La majorité communale est, on le sait, ténue. Il suffit d’une absence pour que l’on doive composer avec le bon vouloir de l’opposition. Ces deux derniers conseils ont vu l’absence de l’élue socialiste (pour des raisons non contestables), mettant de facto la majorité en difficulté.

Lors du conseil du 23 mars, un point purement administratif (« approbation du rapport annuel sur l’état d’avancement de l’Agenda 21 Local ») a été vertement critiqué car il contenait trois coquilles (pas bien dangereuses il est vrai).  L’opposition insistant très fortement sur ce point, et en accord avec les services, nous avons alors reporté le point.

Un impératif : la Région Wallonne devait recevoir ce rapport pour fin mars, de sorte à pouvoir débloquer un subside de 16.800 € pour le conseiller en environnement.

Tenant compte des remarques de l’opposition, un nouveau rapport a été validé le 27 mars en collège et une demande de ratification lors du conseil suivant a été inscrite, histoire de tenir les délais.

Et là, lors du conseil du 24 avril, l’opposition, une nouvelle fois en nombre suffisant, a décidé de ne pas ratifier ce point en quittant le Conseil inopinément lors de la présentation de ce point, prétextant un vice de procédure. N’étant plus en nombre que pour pouvoir siéger, le Conseil a été clôturé, laissant le nombreux public pantois.
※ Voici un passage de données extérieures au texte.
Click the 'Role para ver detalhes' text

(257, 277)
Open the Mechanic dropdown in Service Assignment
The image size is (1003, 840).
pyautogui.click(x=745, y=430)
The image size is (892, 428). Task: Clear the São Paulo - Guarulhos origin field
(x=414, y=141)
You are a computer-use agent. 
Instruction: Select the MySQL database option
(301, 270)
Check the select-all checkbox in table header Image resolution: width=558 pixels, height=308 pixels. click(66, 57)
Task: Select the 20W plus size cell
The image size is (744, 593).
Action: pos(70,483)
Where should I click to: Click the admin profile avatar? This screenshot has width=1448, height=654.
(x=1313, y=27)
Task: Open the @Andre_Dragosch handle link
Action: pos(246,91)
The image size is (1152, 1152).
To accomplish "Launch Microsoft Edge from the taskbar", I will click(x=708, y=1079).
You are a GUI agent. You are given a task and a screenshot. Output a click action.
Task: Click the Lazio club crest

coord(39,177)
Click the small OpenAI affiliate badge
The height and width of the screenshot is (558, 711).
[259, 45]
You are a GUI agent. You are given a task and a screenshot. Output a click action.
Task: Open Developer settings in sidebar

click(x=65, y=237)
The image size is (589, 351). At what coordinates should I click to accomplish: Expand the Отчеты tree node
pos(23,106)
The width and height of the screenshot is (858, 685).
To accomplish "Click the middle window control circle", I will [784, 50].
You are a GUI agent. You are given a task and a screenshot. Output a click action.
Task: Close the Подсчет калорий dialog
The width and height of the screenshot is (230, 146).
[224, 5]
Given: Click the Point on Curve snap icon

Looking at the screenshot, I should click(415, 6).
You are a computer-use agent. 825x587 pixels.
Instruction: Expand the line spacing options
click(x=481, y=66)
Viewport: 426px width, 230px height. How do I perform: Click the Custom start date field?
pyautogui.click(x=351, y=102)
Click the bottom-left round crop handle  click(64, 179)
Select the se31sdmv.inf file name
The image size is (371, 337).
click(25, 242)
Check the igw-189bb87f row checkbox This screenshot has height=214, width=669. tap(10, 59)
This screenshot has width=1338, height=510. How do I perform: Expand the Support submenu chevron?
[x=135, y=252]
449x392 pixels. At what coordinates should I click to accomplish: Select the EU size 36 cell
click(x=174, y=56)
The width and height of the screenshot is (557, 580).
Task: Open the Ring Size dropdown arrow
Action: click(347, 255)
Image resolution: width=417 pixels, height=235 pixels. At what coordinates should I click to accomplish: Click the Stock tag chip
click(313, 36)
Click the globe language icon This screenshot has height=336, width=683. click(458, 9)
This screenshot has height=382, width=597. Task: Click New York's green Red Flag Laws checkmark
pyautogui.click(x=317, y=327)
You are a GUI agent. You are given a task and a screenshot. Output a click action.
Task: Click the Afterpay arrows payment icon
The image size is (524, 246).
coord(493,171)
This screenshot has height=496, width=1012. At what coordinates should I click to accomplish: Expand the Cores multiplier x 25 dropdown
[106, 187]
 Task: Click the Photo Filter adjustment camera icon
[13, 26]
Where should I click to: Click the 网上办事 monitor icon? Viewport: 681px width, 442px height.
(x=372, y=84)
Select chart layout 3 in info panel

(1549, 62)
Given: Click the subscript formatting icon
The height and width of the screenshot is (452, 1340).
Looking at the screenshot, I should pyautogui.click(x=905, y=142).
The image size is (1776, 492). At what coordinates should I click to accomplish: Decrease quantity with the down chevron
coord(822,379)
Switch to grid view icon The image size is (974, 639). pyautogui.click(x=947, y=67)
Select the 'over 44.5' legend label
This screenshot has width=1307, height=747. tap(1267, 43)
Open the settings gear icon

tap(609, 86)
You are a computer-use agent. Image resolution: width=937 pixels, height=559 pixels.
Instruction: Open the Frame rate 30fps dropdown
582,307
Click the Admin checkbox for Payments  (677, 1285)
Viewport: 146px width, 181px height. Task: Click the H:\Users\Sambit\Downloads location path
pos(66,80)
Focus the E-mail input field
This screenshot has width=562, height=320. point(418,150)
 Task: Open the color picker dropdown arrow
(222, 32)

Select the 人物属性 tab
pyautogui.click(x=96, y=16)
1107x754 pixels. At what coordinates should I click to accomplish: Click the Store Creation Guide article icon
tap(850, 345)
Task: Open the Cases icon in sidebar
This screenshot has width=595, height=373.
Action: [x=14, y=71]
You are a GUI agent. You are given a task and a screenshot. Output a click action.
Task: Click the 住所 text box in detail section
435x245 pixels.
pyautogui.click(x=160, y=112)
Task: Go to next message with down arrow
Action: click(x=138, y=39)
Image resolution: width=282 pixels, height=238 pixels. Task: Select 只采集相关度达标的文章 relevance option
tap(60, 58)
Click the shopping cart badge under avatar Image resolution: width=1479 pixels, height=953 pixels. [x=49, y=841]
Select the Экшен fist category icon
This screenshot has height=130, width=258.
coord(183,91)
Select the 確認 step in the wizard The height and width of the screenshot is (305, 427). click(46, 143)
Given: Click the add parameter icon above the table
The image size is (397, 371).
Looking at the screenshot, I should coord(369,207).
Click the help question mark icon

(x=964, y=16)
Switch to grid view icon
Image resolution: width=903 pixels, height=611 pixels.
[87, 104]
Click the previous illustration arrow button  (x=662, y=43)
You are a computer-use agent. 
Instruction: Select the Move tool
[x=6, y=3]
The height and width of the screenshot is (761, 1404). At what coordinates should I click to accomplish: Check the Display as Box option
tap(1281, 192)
Quelques petites réflexions s’imposent :

  • Tout d’abord, nous constatons que, dès qu’un point concernant l’environnement est présenté, il attire systématiquement les regards méfiants. On frôle de façon limite le « green bashing ».
    Qui est visé de la sorte ? L’administration dans son ensemble ou le conseiller en environnement en particulier ? La majorité ? Ecolo ?
  • Ensuite, cette attitude met surtout en difficulté l’administration, et dans une moindre mesure le politique. Ce qui a été relevé comme erreur en mars ne résulte pas d’un problème de fond ou de choix politique, mais plus d’une imprécision administrative.
  • Finalement, ce jeu de la chaise vide aura potentiellement un impact financier pour les deniers publics. En effet, il risque de mettre en péril un subside de 16.800 € de la Région Wallonne. Tout ça pour un rapport…

Notre engagement politique a toujours été de donner le meilleur de nous-mêmes pour la commune et jamais nous n’avons bloqué un dossier pour des considérations purement politiciennes.

A l’heure où l’on constate un désintérêt croissant voire un climat de méfiance des citoyens envers le politique (faut-il rappeler les scandales Publifin ou Kazakhgate ?), cet épisode n’est pas propice à améliorer les choses.